CUDA doesn’t provide any explicit function for resetting the device…the only way to do that would be the good’ol manual re-boot
I think this type of a function could be really usefull…
I have had in my experiences (on the tesla c870, quadro 5600 fx…), my gpu cards didn’t particularly fall down (…excuse the pun :rolleyes: ), but encountered really strange behavior, after using it for prolonged durations…
especially with device memory…with those i have observed some really weird behavior (even after making sure I have freed all the allocated memory within my code !!)
But a manual reboot - fixes all this !! this is kinda worrying and its a serious hit on the reliability of using GPUs !!
has anyone else also faced similar problems ??
any comments/solutions/possibilities for this “strange behavior” from NVIDIA ??
I have never run into this.

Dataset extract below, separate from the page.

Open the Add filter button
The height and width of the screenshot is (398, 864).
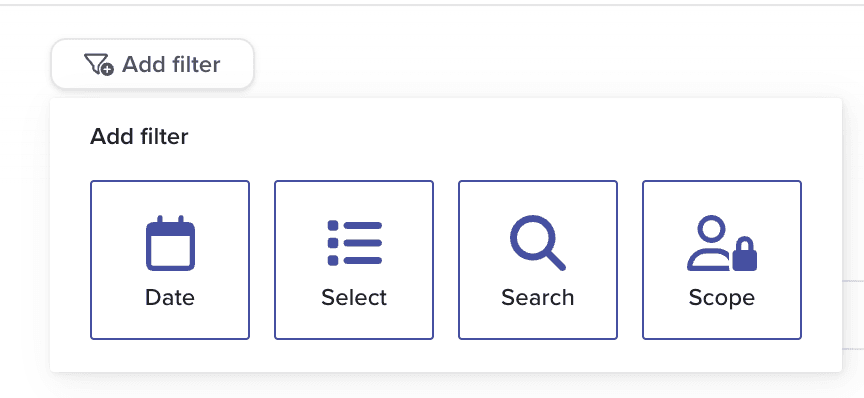152,64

You might want to run memtestG80 on your system just to be sure you don’t have problematic memory. (You might need to specify a large number of iterations if this problem only shows up after a while.)
In the case of the 8 GPU system, do you know what your card temperature is? You might be accumulating errors from overheating cards during long jobs.
The problem you have referred also comes to me and it traps me long. If I restart computer, the problem disappears.
I think NVIDIA should improve the performance of GPUs and provide a function to reset device instead of restarting computer.
Its too soon to blame nVIDIA. I think as Seibert said temperature could be the culprit
Yeah i think it would be a good idea to run the memtestg80 and make sure nothing wrong from my other hardware !!
but, i have been trying to download the memtestG80 files (for linux 64 bit) and it just doesn’t send me the the confirmation mail…or i guess it just too slow…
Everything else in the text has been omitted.